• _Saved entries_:
⟨

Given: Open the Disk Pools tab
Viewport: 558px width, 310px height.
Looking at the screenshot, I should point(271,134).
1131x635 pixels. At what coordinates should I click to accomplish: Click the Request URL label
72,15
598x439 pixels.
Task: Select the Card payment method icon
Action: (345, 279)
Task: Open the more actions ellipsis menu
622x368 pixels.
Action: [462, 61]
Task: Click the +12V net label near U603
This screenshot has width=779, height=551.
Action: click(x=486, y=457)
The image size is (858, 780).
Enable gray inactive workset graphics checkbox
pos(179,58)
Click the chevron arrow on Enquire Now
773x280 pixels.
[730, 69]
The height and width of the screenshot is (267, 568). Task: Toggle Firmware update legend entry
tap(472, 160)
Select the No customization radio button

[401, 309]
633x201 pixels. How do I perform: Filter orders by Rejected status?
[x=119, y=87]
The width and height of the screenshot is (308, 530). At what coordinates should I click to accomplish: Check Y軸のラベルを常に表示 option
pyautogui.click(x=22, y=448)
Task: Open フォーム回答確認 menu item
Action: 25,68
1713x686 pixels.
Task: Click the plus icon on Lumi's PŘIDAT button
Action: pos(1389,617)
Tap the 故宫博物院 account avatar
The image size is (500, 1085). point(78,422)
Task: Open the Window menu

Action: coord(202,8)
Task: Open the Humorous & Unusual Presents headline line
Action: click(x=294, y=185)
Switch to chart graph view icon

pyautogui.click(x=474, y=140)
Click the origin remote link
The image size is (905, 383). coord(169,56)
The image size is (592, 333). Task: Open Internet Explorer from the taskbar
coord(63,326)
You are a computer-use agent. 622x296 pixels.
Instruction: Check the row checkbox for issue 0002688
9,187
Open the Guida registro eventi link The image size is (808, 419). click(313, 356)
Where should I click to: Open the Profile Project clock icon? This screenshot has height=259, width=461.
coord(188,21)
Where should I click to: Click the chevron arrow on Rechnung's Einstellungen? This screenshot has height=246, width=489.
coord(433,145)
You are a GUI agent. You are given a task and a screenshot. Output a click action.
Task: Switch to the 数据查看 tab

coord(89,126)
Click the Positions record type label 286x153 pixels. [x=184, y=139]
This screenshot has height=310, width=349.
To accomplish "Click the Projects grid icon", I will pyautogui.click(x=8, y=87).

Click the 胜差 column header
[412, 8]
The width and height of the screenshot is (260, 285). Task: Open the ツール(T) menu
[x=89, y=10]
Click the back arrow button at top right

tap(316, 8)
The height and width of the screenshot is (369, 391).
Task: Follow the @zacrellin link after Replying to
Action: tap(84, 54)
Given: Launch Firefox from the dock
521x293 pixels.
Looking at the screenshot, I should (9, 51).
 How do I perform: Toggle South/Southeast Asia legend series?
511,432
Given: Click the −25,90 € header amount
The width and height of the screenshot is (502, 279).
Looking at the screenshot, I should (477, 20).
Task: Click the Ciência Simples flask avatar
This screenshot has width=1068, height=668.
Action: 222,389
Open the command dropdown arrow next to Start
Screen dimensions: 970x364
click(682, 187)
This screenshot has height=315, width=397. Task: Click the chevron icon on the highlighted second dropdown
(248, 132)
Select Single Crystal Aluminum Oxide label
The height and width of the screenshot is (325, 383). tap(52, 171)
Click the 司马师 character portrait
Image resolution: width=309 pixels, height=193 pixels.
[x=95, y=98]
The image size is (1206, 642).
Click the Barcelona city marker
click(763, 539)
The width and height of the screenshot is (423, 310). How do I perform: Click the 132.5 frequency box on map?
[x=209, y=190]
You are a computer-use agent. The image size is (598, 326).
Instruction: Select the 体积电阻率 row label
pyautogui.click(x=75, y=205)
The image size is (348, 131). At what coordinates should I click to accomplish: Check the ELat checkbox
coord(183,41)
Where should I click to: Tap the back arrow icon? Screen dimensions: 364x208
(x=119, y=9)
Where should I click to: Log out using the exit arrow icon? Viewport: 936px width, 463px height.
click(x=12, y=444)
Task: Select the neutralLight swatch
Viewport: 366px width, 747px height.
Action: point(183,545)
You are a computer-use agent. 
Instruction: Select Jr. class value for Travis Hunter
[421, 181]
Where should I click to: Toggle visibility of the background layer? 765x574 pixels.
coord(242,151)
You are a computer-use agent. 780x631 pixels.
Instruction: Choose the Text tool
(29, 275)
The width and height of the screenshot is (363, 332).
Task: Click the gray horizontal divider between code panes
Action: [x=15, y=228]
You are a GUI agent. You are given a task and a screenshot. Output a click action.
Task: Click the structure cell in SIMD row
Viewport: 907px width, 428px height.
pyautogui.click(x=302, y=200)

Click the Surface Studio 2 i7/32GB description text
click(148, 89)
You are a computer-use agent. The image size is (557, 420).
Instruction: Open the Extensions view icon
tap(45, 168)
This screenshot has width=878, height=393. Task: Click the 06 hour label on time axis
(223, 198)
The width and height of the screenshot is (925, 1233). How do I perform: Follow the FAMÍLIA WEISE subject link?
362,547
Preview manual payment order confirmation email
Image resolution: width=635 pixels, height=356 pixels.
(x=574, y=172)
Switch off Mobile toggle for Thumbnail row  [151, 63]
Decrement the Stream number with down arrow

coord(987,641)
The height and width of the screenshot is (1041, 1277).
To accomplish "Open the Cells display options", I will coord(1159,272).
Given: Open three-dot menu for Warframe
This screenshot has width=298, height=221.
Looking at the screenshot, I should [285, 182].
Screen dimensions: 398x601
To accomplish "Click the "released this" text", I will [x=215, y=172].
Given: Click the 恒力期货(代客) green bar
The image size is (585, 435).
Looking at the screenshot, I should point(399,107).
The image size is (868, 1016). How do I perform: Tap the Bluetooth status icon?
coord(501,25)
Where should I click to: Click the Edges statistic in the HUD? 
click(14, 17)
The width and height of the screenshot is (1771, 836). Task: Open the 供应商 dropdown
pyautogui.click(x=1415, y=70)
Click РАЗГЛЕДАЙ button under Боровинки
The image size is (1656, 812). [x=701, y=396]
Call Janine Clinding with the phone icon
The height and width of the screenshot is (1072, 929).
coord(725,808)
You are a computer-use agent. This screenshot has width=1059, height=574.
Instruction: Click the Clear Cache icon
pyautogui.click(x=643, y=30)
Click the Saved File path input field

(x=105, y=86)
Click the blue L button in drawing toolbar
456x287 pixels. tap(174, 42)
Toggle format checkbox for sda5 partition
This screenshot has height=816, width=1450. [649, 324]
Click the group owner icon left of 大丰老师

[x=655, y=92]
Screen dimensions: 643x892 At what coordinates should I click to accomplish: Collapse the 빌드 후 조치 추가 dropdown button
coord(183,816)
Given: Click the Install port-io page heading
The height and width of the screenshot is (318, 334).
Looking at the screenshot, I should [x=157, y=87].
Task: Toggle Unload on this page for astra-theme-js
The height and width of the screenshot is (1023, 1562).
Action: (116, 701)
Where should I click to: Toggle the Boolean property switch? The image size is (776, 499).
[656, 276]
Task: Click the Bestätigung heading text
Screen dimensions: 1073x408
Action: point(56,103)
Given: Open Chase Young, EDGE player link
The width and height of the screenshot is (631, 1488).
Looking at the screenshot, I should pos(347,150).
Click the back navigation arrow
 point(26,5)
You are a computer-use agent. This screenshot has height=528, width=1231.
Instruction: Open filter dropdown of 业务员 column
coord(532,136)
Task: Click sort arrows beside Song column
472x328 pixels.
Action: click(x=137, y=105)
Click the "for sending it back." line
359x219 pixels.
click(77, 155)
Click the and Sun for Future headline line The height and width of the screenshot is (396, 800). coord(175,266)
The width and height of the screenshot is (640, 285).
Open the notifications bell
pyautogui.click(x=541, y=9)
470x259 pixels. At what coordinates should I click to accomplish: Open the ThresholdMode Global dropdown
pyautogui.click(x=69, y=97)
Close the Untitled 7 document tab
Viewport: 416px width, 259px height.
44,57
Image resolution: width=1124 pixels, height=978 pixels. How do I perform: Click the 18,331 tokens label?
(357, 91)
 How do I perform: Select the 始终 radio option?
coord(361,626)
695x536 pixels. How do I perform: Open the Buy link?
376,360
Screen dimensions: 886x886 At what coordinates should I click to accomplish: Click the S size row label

⟩

• _What this task involves_: Among the records above, only the lines between the line holding "Call Janine Clinding with the phone icon" and the line holding "has width=1059, height=574.", inclusive, are to be output, exactly as written.

• _Your solution_:
Call Janine Clinding with the phone icon
The height and width of the screenshot is (1072, 929).
coord(725,808)
You are a computer-use agent. This screenshot has width=1059, height=574.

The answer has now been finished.